> _Do this_
Locate each line in the data below that contains the string "screenshot", and copy those lines. Case counts.

> _Extracted records_
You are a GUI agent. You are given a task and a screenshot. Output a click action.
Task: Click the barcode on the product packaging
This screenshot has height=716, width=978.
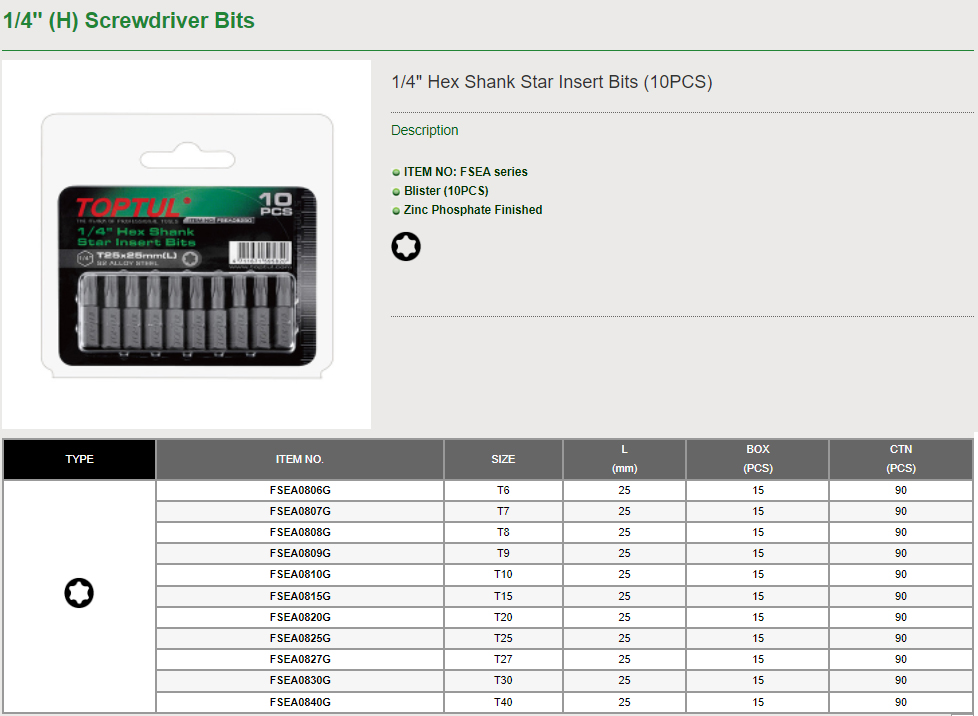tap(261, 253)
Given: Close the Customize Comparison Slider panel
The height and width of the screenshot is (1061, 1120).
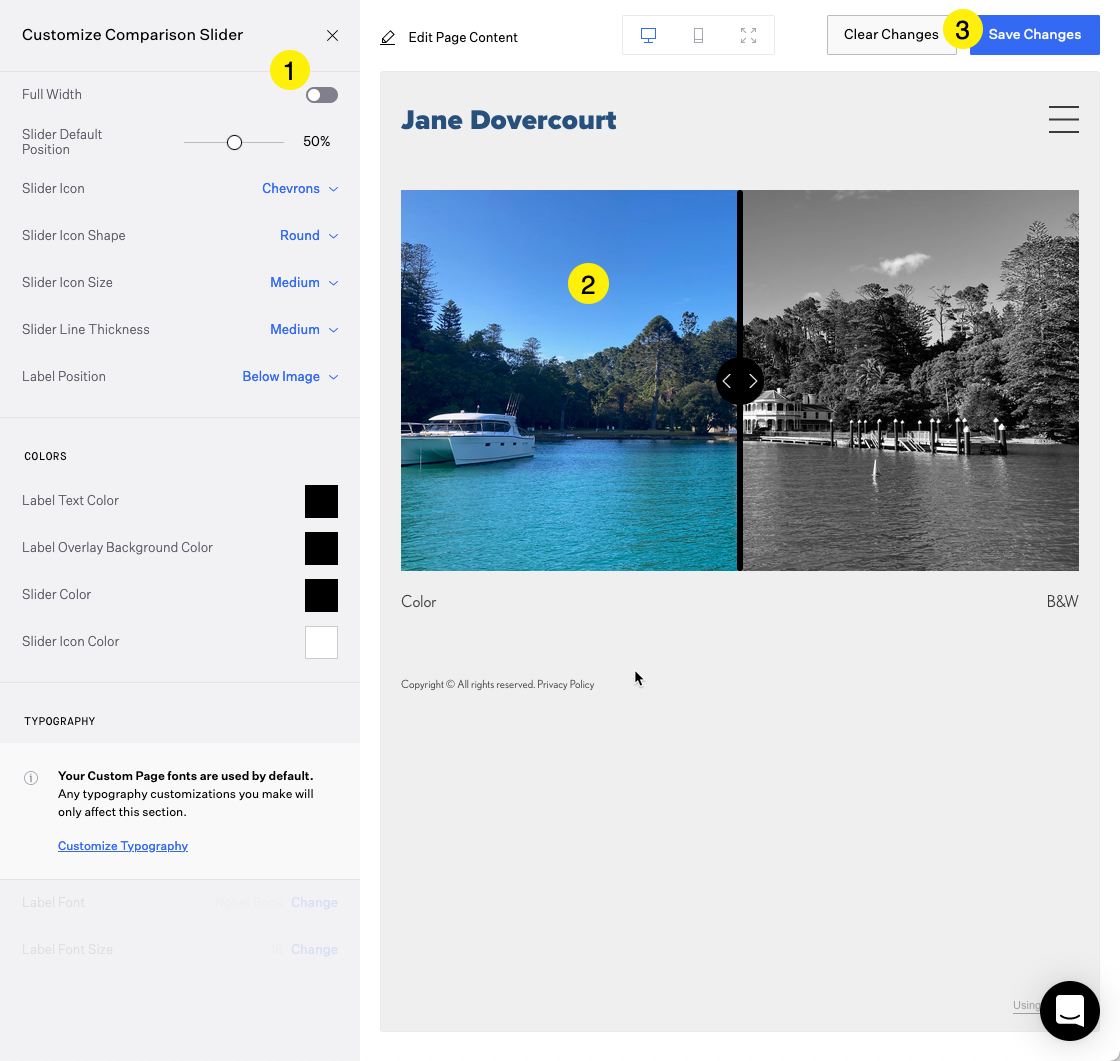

* * *

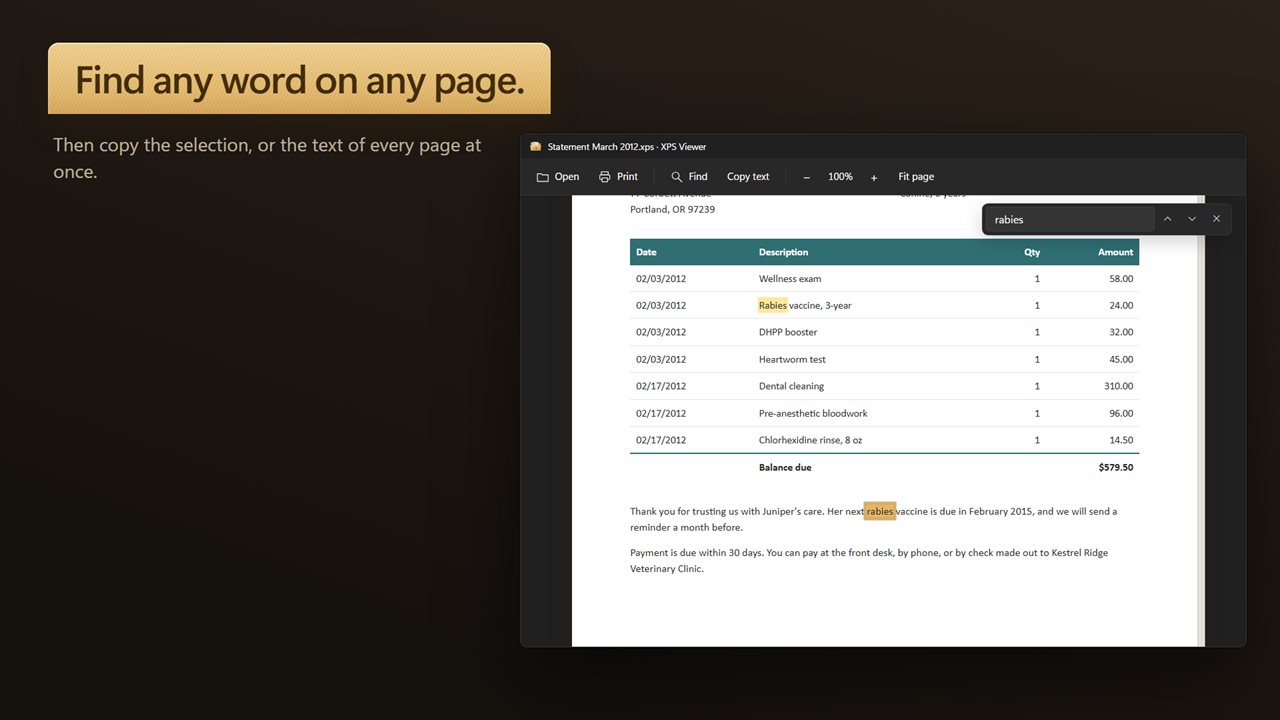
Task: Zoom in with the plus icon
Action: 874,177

> _Worked solution_
You are a GUI agent. You are given a task and a screenshot. Output a click action.
This screenshot has height=716, width=978.
The height and width of the screenshot is (1061, 1120).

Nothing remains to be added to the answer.